You are adding an extra layer of glass over your lens. You want to make it as good as you can afford, so as not to (substantially) alter the light entering the lens, except as you intended per the filtration. So what is "good"? This is the crux of the question because you know you wouldn't screw a filter made of shower glass onto your lens -- but how can you tell once they all look pretty much "good"?
The answer to that question is pretty much manufacturer reputation. The manufacturers at the high end use glass that is relatively free of irregularities and coat them uniformly. Less expensive filters may not be as reliable. Note the use of "may not be." I believe many of us, myself included, take it on faith that there might be a difference but have never seen so much as one pixel change attributable directly to a bad filter.
So... what to do? My recommendation is this:
- Buy from the more reputable brands -- Hoya and Tiffen at the lower end, Zeiss and B+W at the higher end. The theory here is that if there were a distortion problem, it would probably not be with a filter from one of these better-recognized brands and they would be happy to take care of it if there were an issue.
- Buy what you feel your lens merits.

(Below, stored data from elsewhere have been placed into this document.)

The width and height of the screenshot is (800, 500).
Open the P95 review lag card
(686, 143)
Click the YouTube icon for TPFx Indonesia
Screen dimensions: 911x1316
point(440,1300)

I have Canon L-Series lenses and I get B+W filters. Do I notice a difference? As I said, no. You might notice a subtle difference in how smoothly a circular polarizer rotates, but in large measure, nada.
- Think about whether you will be stacking or replacing the filter. If stacking, you need a screw mount on the front; if replacing, you can go with a thin profile filter which may not matter for a 20mm lens, but thicker filters with wider angle lenses can cause vignetting and a bit more light bouncing around in the lens barrel. When I say thick, I mean the actual filter ring, not the glass.
Coated filters may reduce the amount of stray diffraction that results from an extra glass element. Look at your lens. It's coated, right? So you might expect that in a filter. Again, it's a small thing, but cumulative and eventually might -- just might -- affect image quality.
Having said all of that, I have to tell you there are a lot of pros out there who mistreat their filters. I mean smudges all over them. And they bring home the shots because of where they point the camera, not what kind of filter they have. I am not a fan of abusing equipment, but a great image will remain a great image even if you have slightly less than perfect optics.